Questions on the material:
A – Do these statements agree with the healthcare reform piece below? Answer yes or no for each and quote the words that decide it. (i) Senator Baucus admitted that he had not read the bill he wrote. (ii) The piece says the costs of health care have gone down. (iii) The piece says the vote on the bill took place about a year earlier.
B – What does the healthcare reform piece below state for each of these?
(i) Which elections are around the corner?
(ii) What dollar figure is attached to Senator Baucus's piece of work?
(iii) About how many more people was healthcare expanded to?
C – Could you carry the healthcare reform piece below forward, picking up right after its final sentence?

Text segment:
Now that the November elections are around the corner, all those Democrats who voted for the healthcare reform bill are back-pedalling as fast as they can. Not a day goes by that there isn't another story of a Democrat somewhere who is distancing him/her self from the unpopular disaster shoved down our throats by special interest and downright socialists in disguise.
Senator Baucus, the chief architect of Obamacare, went so far as to admit that he did not read his own $1 trillion piece of work that no Democrat is willing to defend despite their vote a short 8 months ago.
It is clear that the relentless drive to reform the health care system was a cynical political push for a win at all costs. We were told what we wanted to hear and there was no attention paid to the consequences. Every single card was played – from the class card to the race card, and getting us to fight among ourselves achieved the goal of distraction. Now that the smoke has cleared it is pretty obvious that in the name of expanding healthcare to approximately 30 million more people, we have sacrificed what is best about our healthcare system – individualized patient care, the doctor patient relationship, and the drive towards innovation. However, the costs have not changed.

Information supplied:
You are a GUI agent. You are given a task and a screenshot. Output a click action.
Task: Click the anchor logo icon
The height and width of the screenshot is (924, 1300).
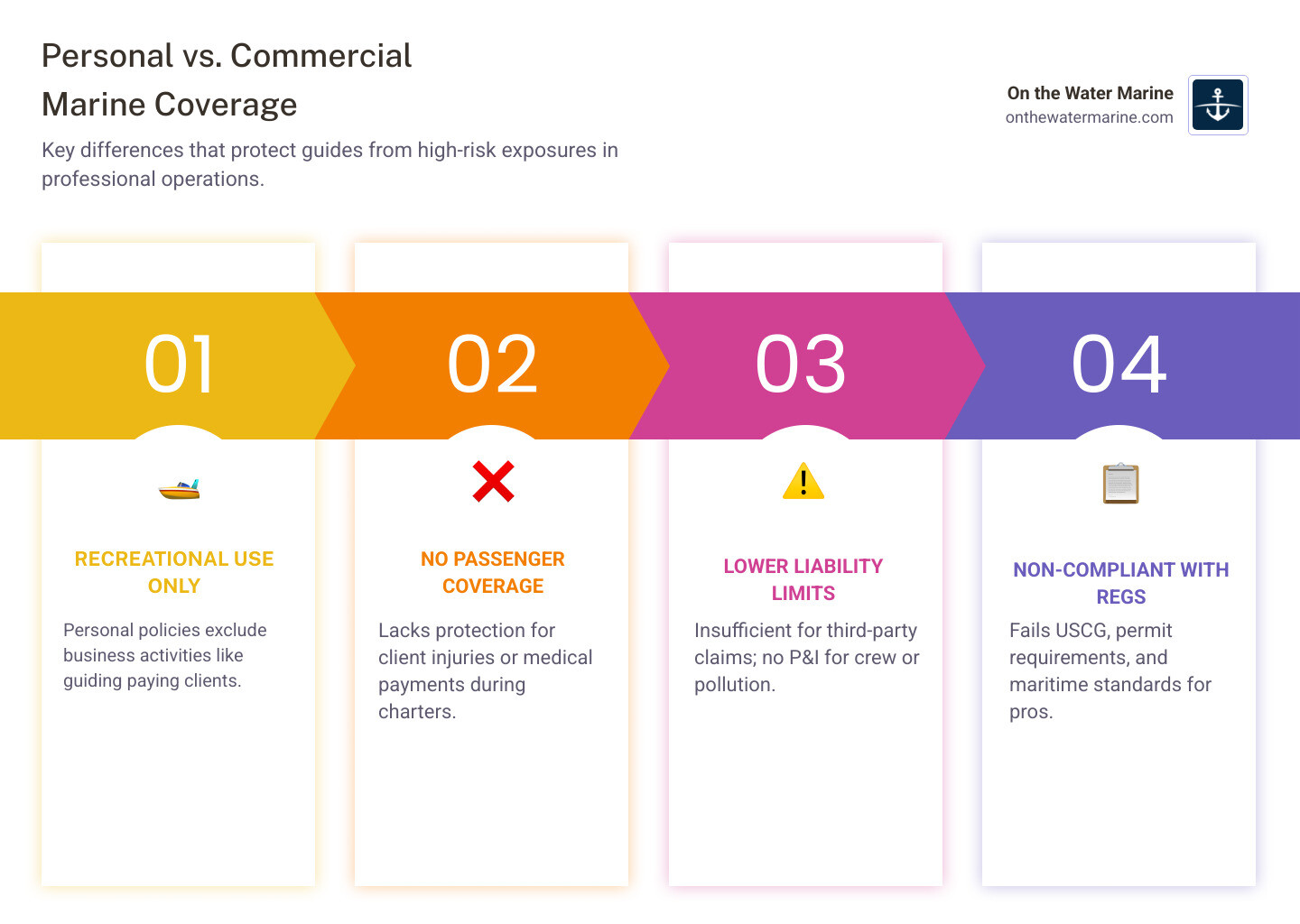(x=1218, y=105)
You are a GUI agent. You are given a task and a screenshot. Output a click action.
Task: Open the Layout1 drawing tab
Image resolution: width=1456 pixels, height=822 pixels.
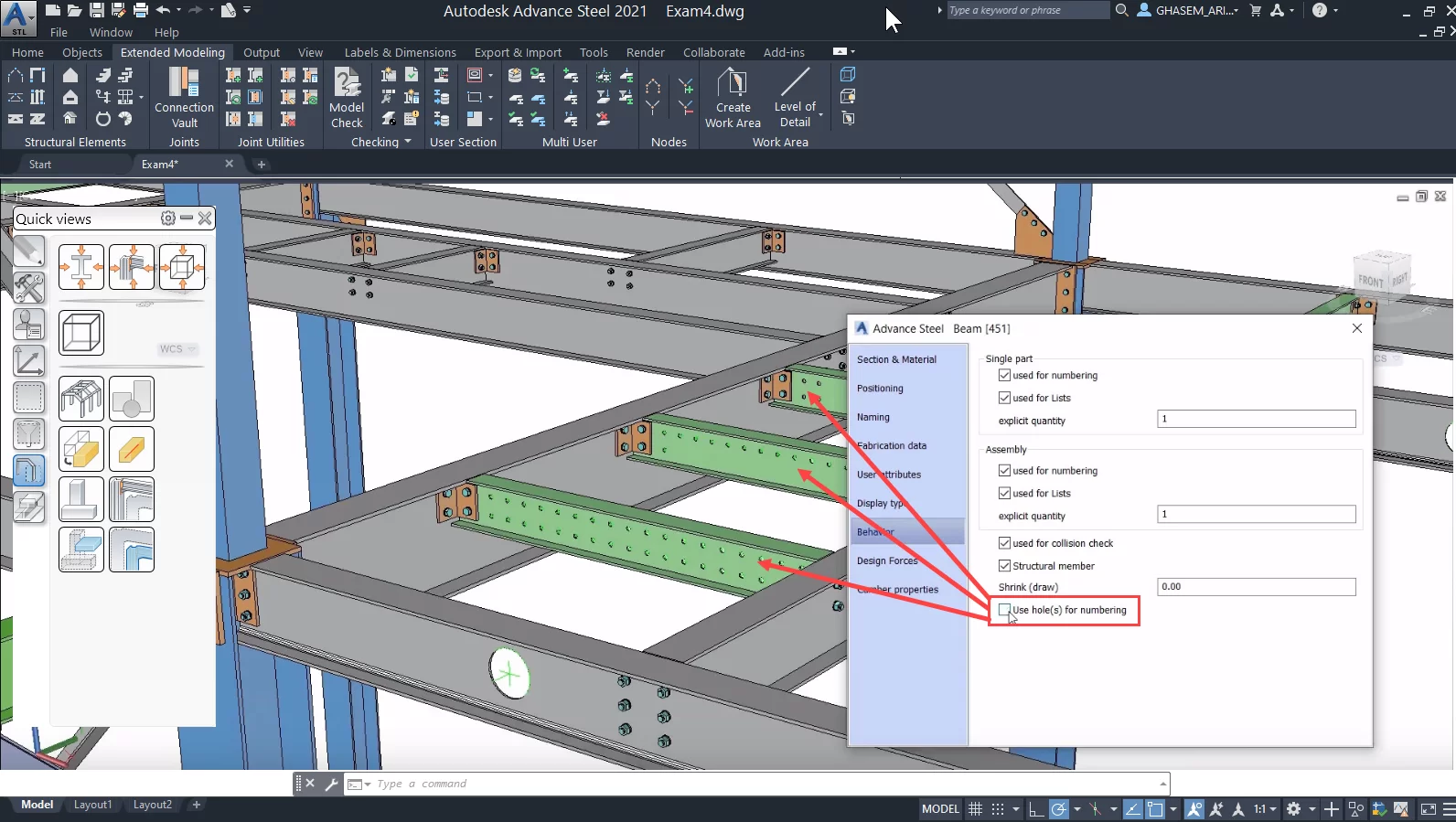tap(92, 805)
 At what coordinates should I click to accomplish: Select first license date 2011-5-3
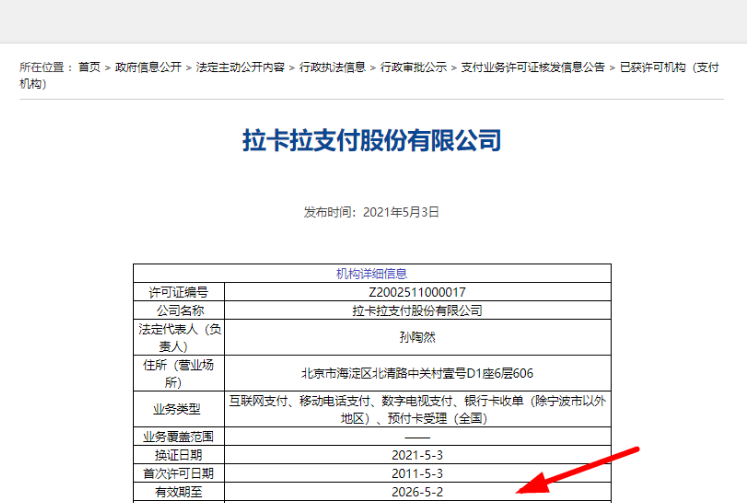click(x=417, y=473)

---

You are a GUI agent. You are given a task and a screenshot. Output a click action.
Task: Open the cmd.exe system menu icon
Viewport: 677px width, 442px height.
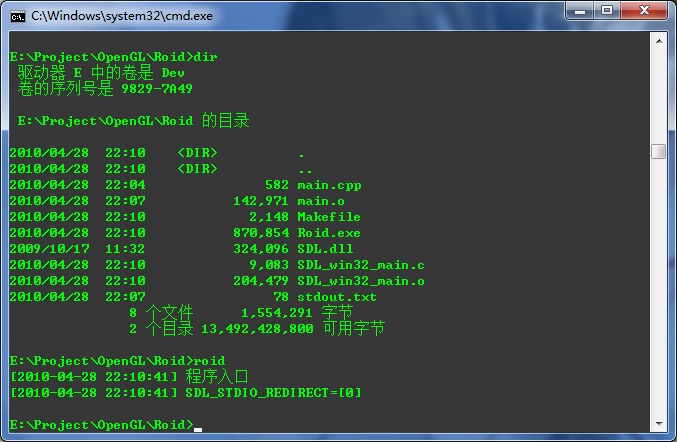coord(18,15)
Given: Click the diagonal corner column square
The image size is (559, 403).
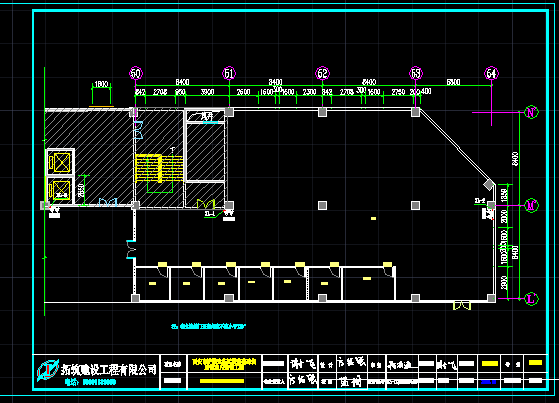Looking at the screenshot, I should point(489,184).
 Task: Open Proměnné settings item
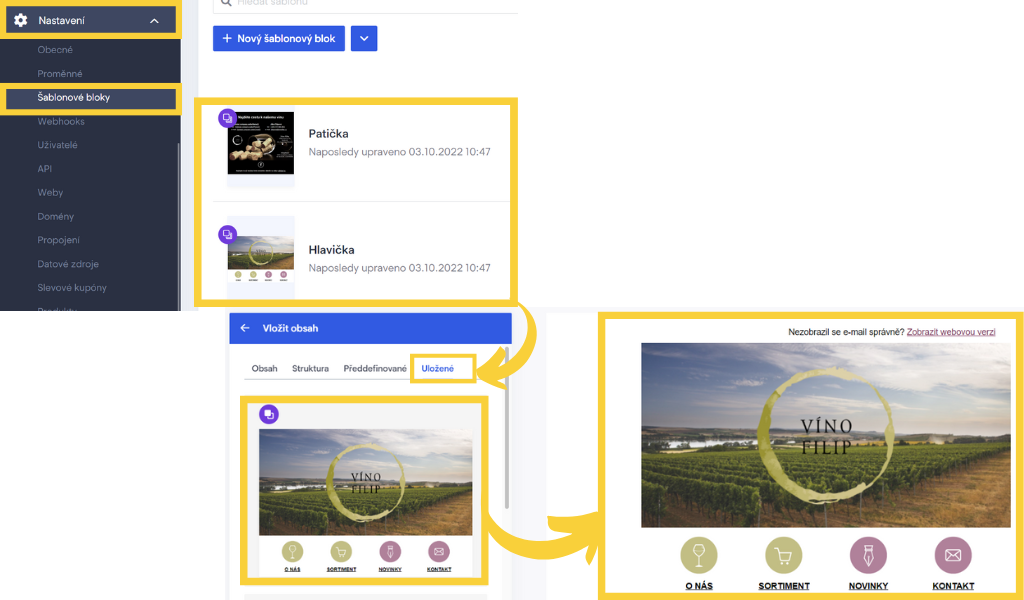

---

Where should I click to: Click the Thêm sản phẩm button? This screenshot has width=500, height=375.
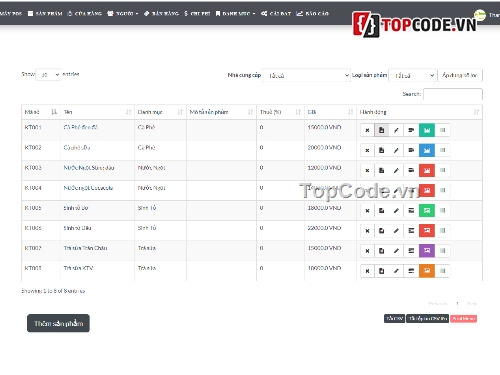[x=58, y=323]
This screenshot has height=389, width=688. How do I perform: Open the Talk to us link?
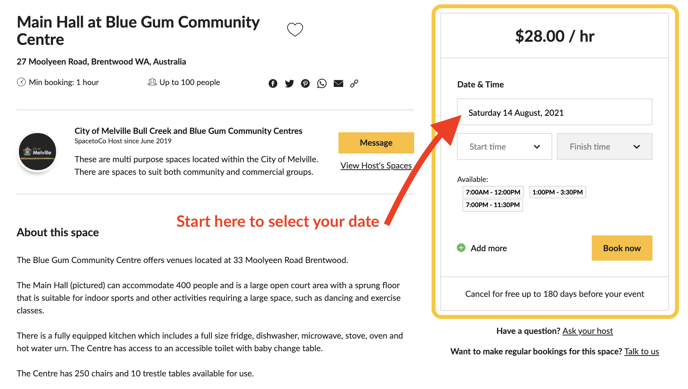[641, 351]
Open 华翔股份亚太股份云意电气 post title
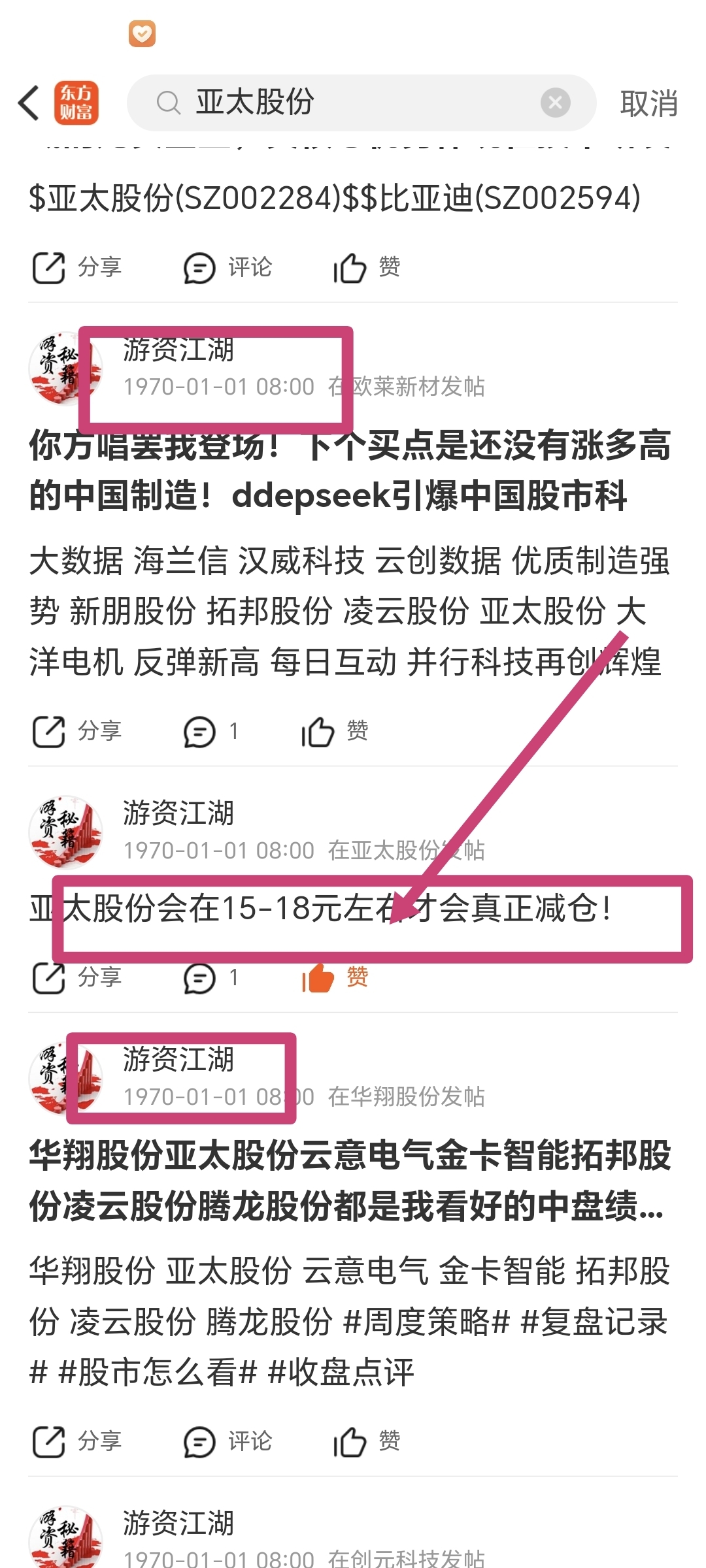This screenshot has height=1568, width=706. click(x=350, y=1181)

Response list:
A –
(i) Yes: "went so far as to admit that he did not read his own $1 trillion piece of work"
(ii) No: "However, the costs have not changed."
(iii) No: "despite their vote a short 8 months ago"

B –
(i) The November elections.
(ii) $1 trillion.
(iii) Approximately 30 million.

C –
Let’s look at the facts:
Those on Medicare were told that they would see no change in their benefits and would be able to keep their physician. In fact, 11 million senior citizens will see premiums go up because of cost cutting including the removal of Medicare advantage. Furthermore, since there has been a decline in the number of physicians who currently are accepting new Medicare patients or who take Medicare at all, it is likely that seniors will not be able to keep their doctor and will pay more for less.
The nomination of Donald Berwick to head CMS means a philosophical shift of our healthcare system to the British model of medicine that puts a premium on cost and not the needs of the individual. An example of this is the decision by the FDA remove Avastin from the medication available to treat advanced cancer because it is deemed that the good of extension of life is outweighed by the cost of the medication. Medicare has already stopped covering the use for Avastin to treat ovarian cancer in Colorado.
Welcome to the world of one size fits all medicine where the patient will become a cost center and treatment will be geared towards cost containment while the potential for profits to be made on the backs of patients and doctors for the medical insurance industry, the hospitals and Big pharma are limitless.
Our only hope is that American voters will hold these Democrats accountable this November.